Until then, Bird says their scooters will remain inoperable in the city.
“Please let city leaders know how much you have come to depend on Bird, and how you would feel if you woke up one day and Bird was gone - because they decided two car-based rideshare corporations should own all of Santa Monica transportation,” Bird said.
It’s not clear whether the companies will try to force an item to get on the official agenda Tuesday. Santa Monica’s public information officer said any public comment on the scooter issue will likely take place after midnight when all other business has been concluded. Planning Director David Martin has the actual say on which four companies out of the thirteen that applied will get contracts to operate dockless rideshare services in the city.
The City Council approved a pilot program earlier this year that will award contracts to two electric scooter companies and two bike share companies. Each company submitted a detailed plan for how their shared mobility fleets would operate in the city. The selection committee made up of city staffers and a Santa Monica Police Department Lieutenant scored each company on seven categories including experience, operations, compliance and safety.
Bird and Lime each performed poorly on the compliance portion of the assessment, which was based on their record with Federal, state and local laws, scoring half as many points on the metric as Lyft and Jump. Bird also scored low on their proposed plans for operations and public education.
Lyft scored highest in those areas, coming out the strongest on the assessment. In a post on the website Medium, Lyft’s Co-founders John Zimmer and Logan Green said the Lyft app will soon integrate scooters and bikes, as well as real-time public transportation updates to give customers a variety of options for their commutes. The company has emphasized its commitment to sustainability, encouraging users to carpool through the app, rather than ride alone.
“We have a once-in-a-generation opportunity for the private and public sectors to work together to make our cities designed for people, not cars,” the co-founders said. “We see the introduction of bikes and scooters to our cities’ shared transit ecosystems as one more step in Lyft’s civic responsibility.”
Uber acquired Jump bikes earlier this year, promising to quickly integrate bikes and scooters into the app. The feature debuted in San Francisco in February, and the company said bikes rapidly began replacing car trips, particularly when streets were most congested with cars.

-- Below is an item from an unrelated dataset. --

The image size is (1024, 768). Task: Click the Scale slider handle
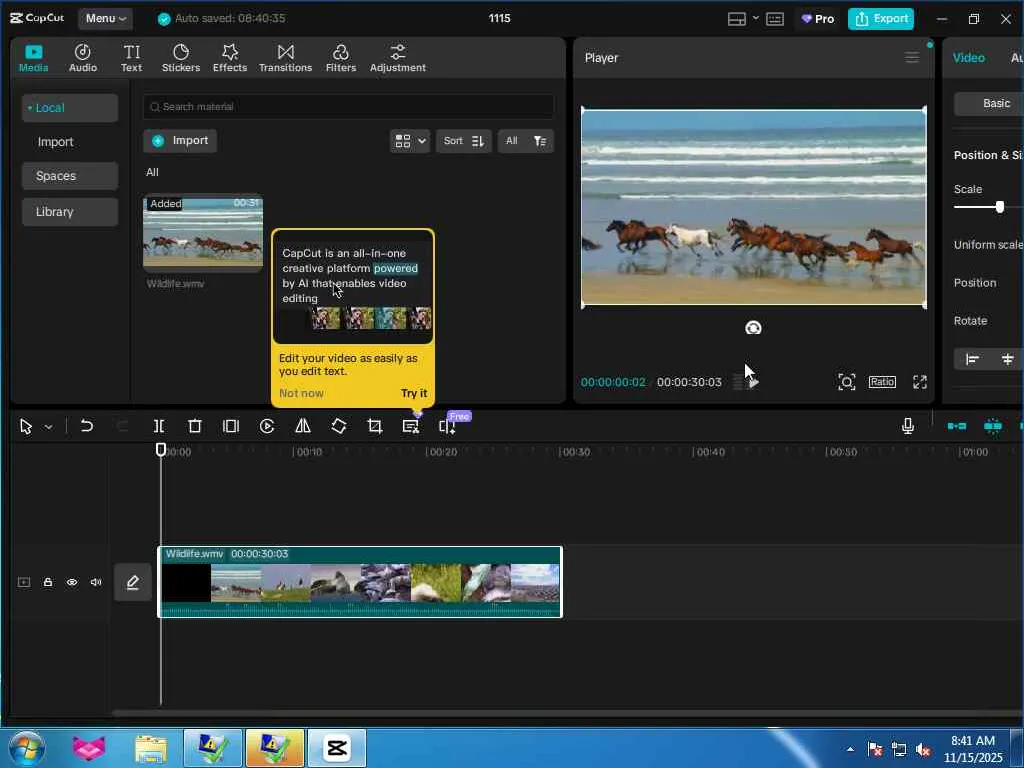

While the number of rides booked on the app increased by 15 percent, it was mostly driven by the bikes, as car trips declined ten percent.
“The fact that demand for eBikes is currently constrained by limited supply (there are only 250 JUMP bikes in San Francisco) makes this all the more promising,” policy research analyst Santosh Rao wrote in a recent blog post about the data.
With names like ‘Drop,’ ‘Gotcha,’ Hopr, Razor, Scoot, Skip and Spin, the application process revealed the sheer number of companies trying to vie for a space in a relatively new and rapidly expanding industry. Leaders in cities across the country have been scrambling to update ordinances that do not address a brand new industry that relies on the ubiquity of their products for market dominance.
The report comes as Los Angeles appears poised to ban the scooters until regulations there can be approved and permits issued. Beverly Hills has also enacted a temporary ban on the scooters.